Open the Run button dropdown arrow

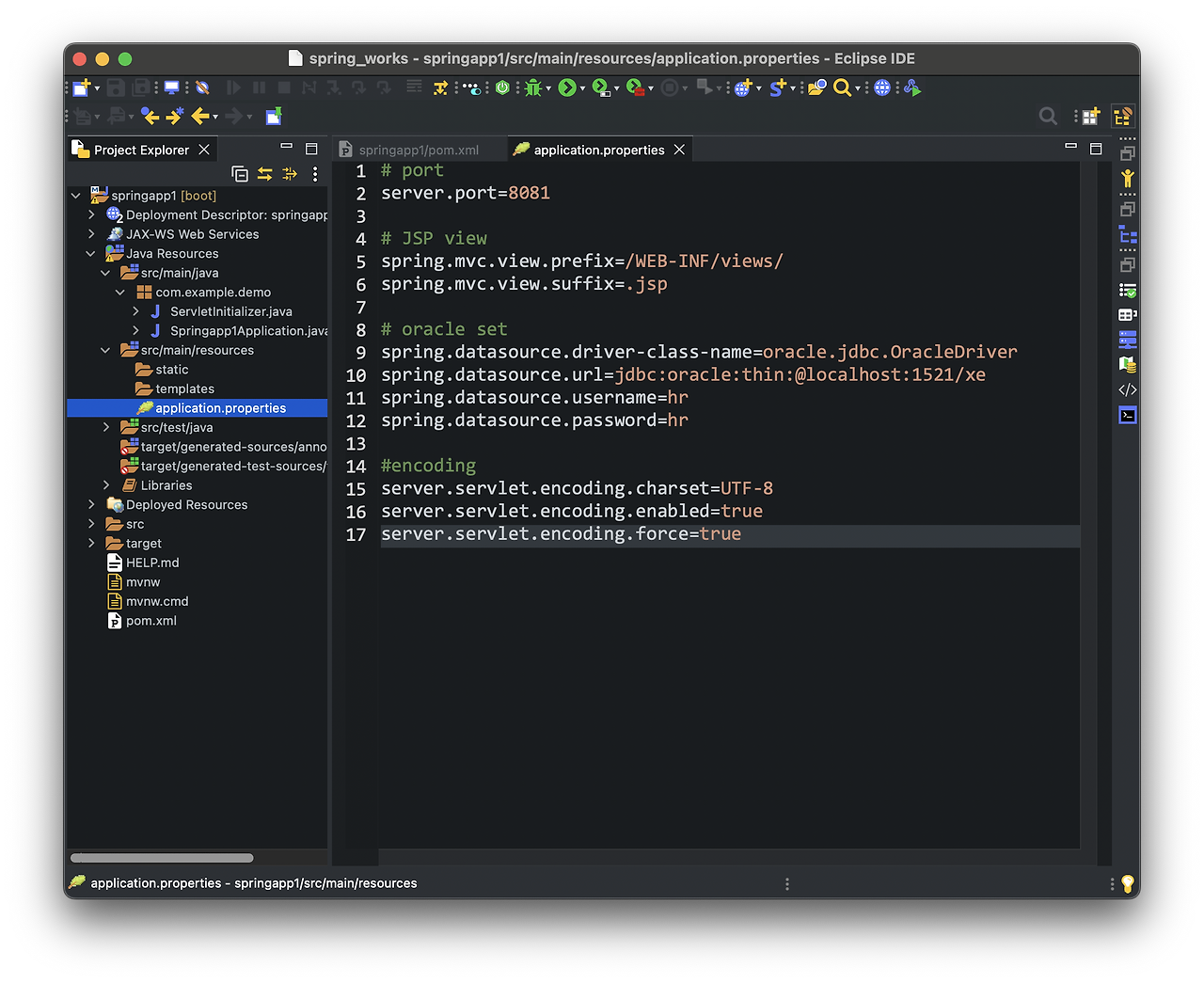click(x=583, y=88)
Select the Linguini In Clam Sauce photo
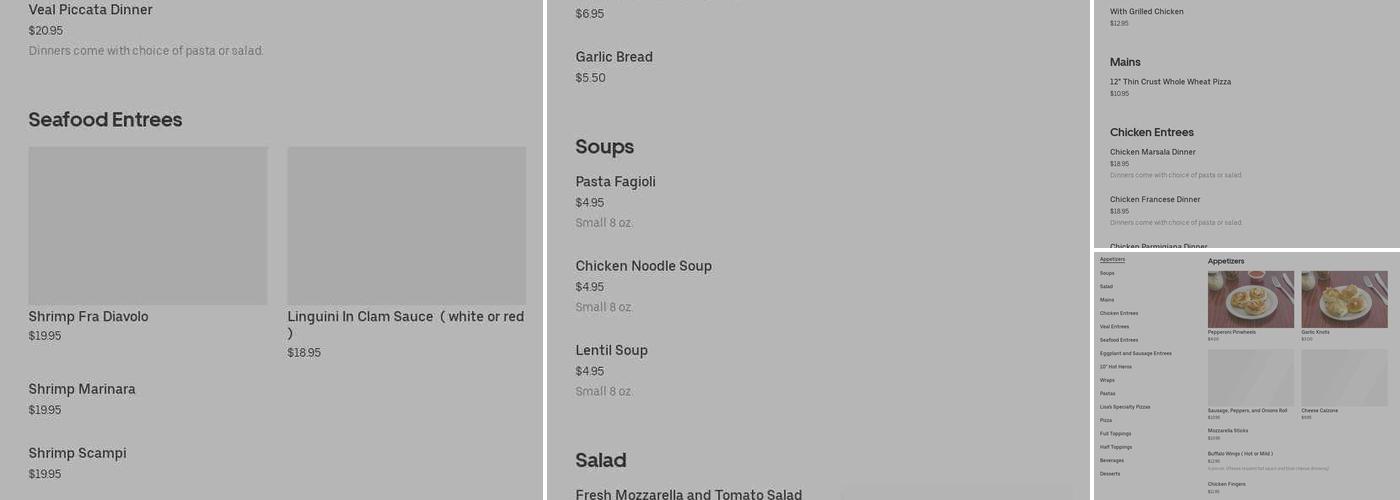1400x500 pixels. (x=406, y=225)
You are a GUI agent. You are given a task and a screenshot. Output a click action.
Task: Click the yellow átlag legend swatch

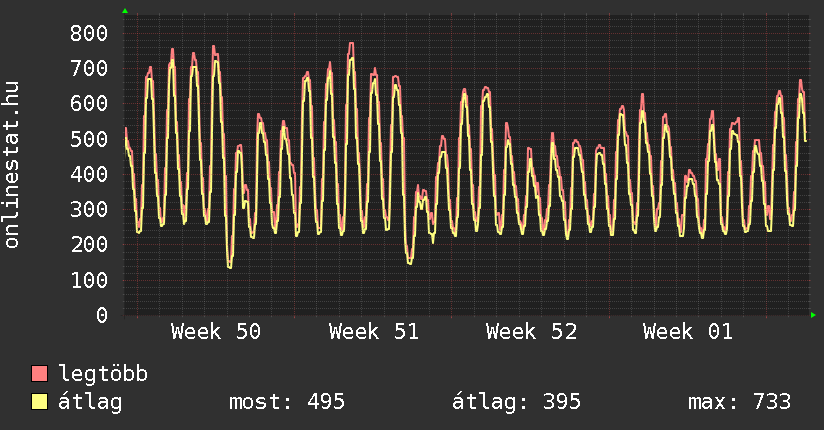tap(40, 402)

---

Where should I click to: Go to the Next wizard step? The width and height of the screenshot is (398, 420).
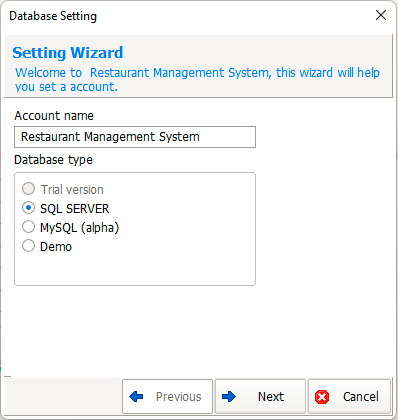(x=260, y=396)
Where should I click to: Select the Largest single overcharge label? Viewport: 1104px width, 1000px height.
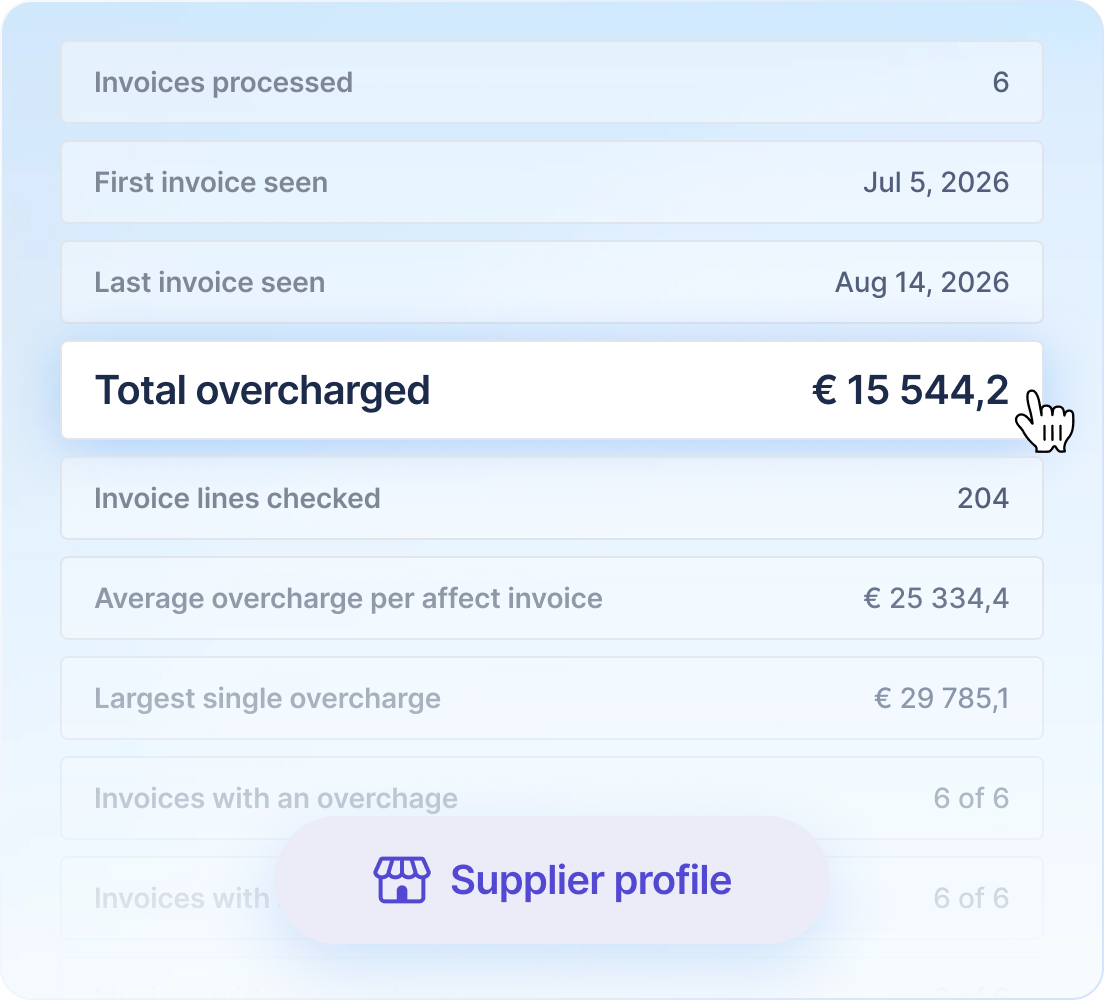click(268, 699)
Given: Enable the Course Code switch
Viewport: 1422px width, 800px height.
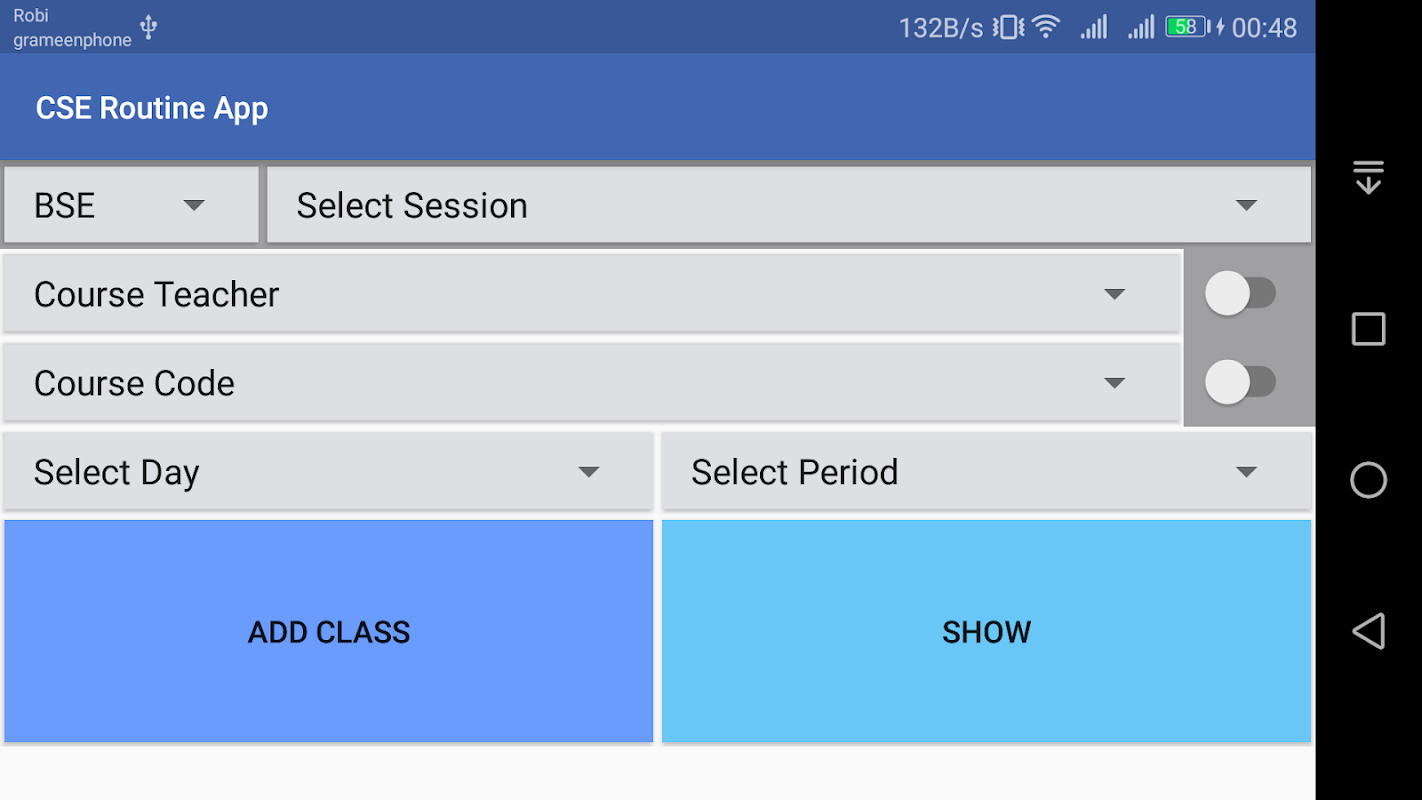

WHAT YOU WILL DO: Quote word for word only the lines above from the one containing "Where should I click to: Select" through the one containing "Viewport: 1422px width, 800px height.". Pictures stay out of your copy.

TASK ANSWER:
Where should I click to: Select the Largest single overcharge label? Viewport: 1104px width, 1000px height.
click(268, 699)
Given: Enable the Course Code switch
Viewport: 1422px width, 800px height.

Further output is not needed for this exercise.